The Mediterranean Institute for Advanced Studies (IMEDEA) with the collaboration of the Center for Research in Agricultural Genomics of Barcelona (CRAG) and the University of Oslo (UiO) and with the support of the General Foundation of the CSIC and the funding of the IBEROSTAR Foundation have launched the initiative to sequence the genome of the most important plant (seagrass) in the Mediterranean marine ecosystem and in particular in the Balearic Islands, the posidonia (Posidonia oceanica).

Miquel Gomila (C)

Posidonia oceanica plays a crucial role in carbon fixation and as a keystone species in Mediterranean marine biodiversity, but genetic studies performed so far in this organism are very limited due to the absence of a reference genome. This shortfall is even more notorious in view of imminent climate change and other anthropic impacts. We aim to build a ultra high-quality reference genome and transcriptome of P. oceanica with fully annotated genes and other functional elements involved in different plant processes, such as germination, flowering, photosynthesis, cell division, cell wall elongation and branching. This project will lay the foundations for advanced and comprehensive genetic and gene expression studies at the genomic level with a major impact on conservation and management of this species. In addition, we will annotate chloroplast and mitochondrial genomes to assess the genetic variability of P. oceanica meadows around the Mediterranean in a near future. In order to meet these goals, we will assemble bioinformatically long reads of Posidonia genomic DNA obtained by high-throughput sequencing plus cross-linked chromosomal maps to build a reference genome. We are also going to sequence the transcriptome of four different tissues to identify and annotate genes and other functional elements in the genome, and to perform expression analysis. Such reference genome will provide a list of genes with a key role in different essential plant processes with applications in the conservation and regeneration of P. oceanica meadows by selecting seeds and rhizomes carrying genetic variants highly adapted to local environments, climate change and disturbances. These data will also shed light on past demographic changes in Posidonia due to bottlenecks driven by the Messinian salinity crisis and last glaciation cycles and on the reaction of this species in front of these strong selective pressures.

Jorge Terrados (C)

The aim of this project is to obtain and assemble a high quality reference genome of Posidonia oceanica in order to encourage a paradigm shift in the quantity, quality and magnitude of genetic studies applied to its management and conservation. Specifically, we propose:

1) Obtain the complete genome of P. oceanica (~ 3.1 Gb) where each of the 20 chromosomes is a continuous sequence including centromeres with a curate annotation of genes, RNAs and regulatory areas.

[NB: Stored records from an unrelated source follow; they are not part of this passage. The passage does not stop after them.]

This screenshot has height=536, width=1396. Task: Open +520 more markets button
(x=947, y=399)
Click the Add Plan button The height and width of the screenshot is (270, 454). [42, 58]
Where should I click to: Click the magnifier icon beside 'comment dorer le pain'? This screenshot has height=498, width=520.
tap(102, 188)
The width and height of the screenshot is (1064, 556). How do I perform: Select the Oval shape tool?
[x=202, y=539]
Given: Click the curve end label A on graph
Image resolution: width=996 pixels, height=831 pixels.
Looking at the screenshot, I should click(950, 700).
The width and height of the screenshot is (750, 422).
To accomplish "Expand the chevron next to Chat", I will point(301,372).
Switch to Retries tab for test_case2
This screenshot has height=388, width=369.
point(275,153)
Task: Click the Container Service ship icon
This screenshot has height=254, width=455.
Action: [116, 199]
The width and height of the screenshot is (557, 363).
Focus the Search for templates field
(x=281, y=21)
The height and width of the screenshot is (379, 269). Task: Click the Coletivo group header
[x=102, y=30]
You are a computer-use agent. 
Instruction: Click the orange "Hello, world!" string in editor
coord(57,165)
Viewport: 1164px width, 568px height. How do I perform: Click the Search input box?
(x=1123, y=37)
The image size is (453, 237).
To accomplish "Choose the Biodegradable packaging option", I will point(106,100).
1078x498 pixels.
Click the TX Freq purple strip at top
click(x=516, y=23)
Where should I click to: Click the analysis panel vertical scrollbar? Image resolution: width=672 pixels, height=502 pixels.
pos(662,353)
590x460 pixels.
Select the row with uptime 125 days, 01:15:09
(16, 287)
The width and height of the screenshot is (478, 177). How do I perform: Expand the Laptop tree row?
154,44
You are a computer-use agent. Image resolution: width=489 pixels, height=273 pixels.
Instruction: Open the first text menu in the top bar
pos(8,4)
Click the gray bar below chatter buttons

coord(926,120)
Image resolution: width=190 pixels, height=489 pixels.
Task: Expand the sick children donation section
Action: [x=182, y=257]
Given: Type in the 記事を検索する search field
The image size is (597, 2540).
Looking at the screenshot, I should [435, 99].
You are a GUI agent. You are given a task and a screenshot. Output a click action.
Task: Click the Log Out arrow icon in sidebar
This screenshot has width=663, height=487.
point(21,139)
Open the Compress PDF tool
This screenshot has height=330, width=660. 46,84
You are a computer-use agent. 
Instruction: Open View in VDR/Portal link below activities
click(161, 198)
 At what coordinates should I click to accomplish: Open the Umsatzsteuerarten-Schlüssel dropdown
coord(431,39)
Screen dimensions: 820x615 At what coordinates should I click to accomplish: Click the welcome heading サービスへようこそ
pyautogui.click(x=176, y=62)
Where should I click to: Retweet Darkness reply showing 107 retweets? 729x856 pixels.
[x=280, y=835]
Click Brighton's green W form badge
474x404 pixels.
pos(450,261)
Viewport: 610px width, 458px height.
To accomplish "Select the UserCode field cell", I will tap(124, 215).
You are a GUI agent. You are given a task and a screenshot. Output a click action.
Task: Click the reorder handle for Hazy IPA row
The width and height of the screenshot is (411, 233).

2) Gather the complete transcriptome of roots, leaves, flowers and seeds to identify those genes related to photosynthesis, cell division, cell wall elongation, branching, flowering and germination, as well as tissue-specific differential gene expression.

3) Identify genomic regions under positive selection that could be candidates to environmental adaptations and hence may assist in the regeneration of seagrass –P. oceanica- meadows.